Child growth promotion is undoubtedly beneficial for short-term survival and cognitive development, but consideration should also be given as to whether it is detrimental to metabolic health. Further studies are needed to define optimal growth patterns in Hong Kong and other regions that do not experience poor growth caused by malnutrition or repeated infections. With the advent of “big data”, such studies are now possible, using study designs such as Mendelian randomization, but require genetic characterization of growth trajectories in a suitable population. Whether child growth promotion, especially in low-income settings, to attain a favored final stature or body size, maximizes long-term health also requires investigation.

This study has several strengths, such as a large sample size, regular growth measurements, a longitudinal analysis of growth from infancy to puberty, use of PLSR to handle multicollinearity of growth and minimal confounding by socioeconomic position, which increase the reliability of our findings.

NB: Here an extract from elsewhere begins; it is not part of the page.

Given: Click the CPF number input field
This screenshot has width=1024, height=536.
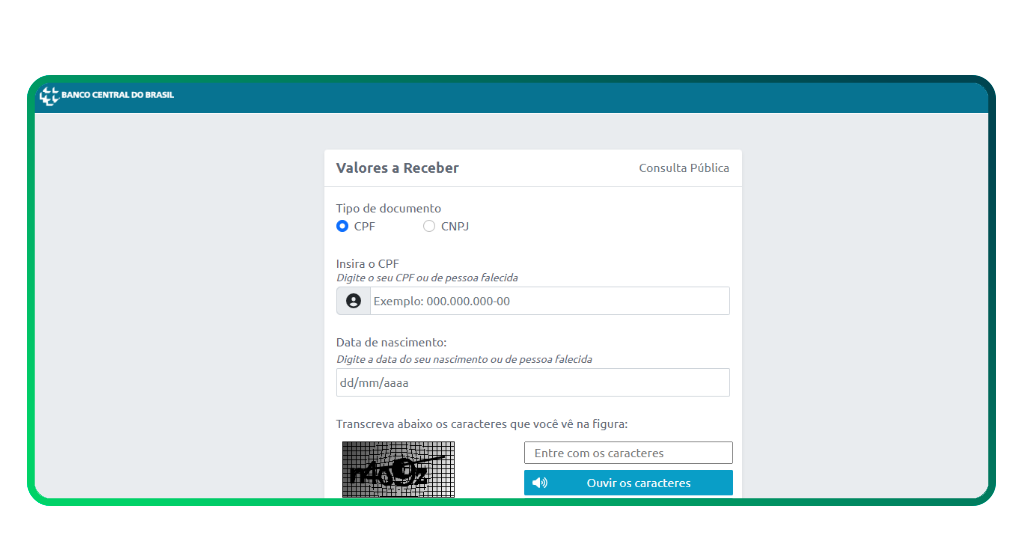Looking at the screenshot, I should click(x=549, y=301).
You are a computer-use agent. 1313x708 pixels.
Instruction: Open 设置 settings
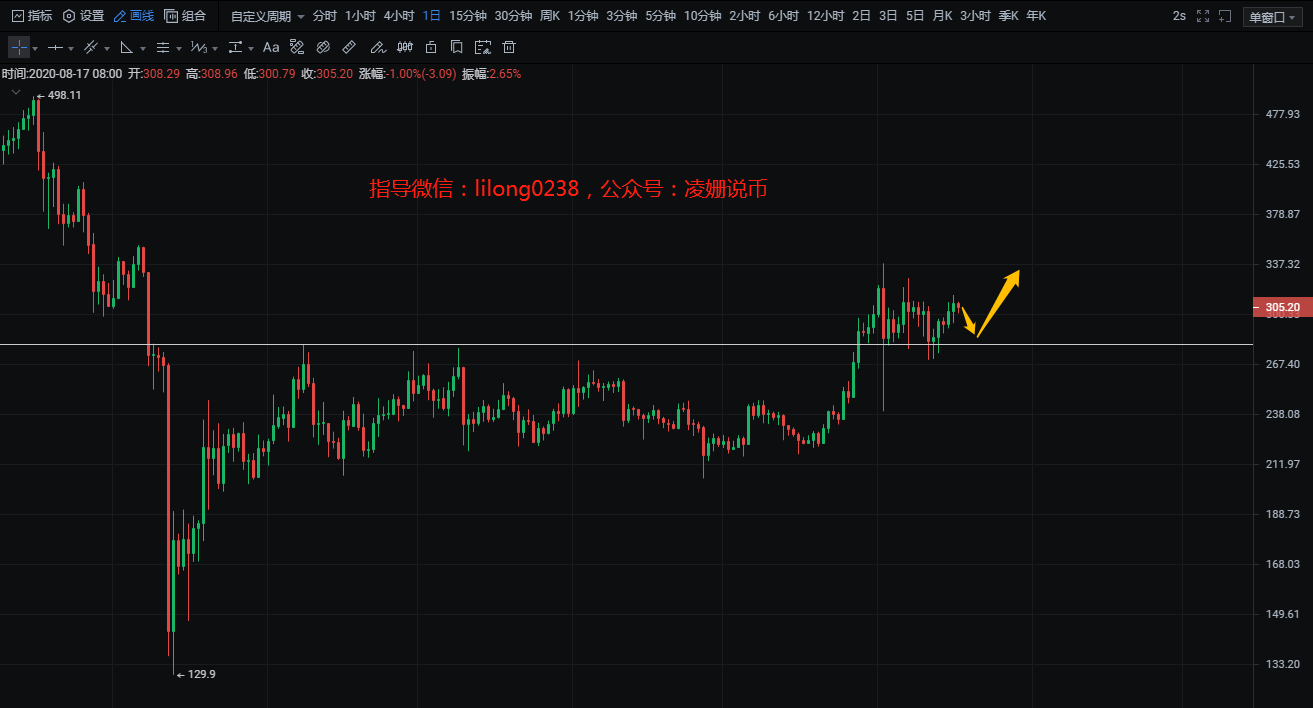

Inevitably, longitudinal studies will have missing data. Nonetheless, we showed that the included and excluded participants in these analyses were similar. We also used multiple imputation and inverse probability weighting to further minimize selection bias. BMI and length at birth were absent in this study, which may have affected our findings, but we used strong proxies, i.e., BMI and length at 3 months, respectively, in the analyses. We did not perform subgroup analysis by preterm or small-for-gestational-age status because these groups represented <10% of our cohort. Other limitations in this study include the lack of data on body composition at different phases, which would have improved our understanding of our findings, but we analyzed several indicators of growth that represented different underlying factors.

Our study found that greater weight, BMI and length gains in infancy or childhood are associated with higher blood pressure and poorer lipid profile. These findings suggest that the underlying mechanisms of the pathogenesis of hypertension and dyslipidemia may differ. Long-term health effects of different growth patterns should be identified to inform policy and practice.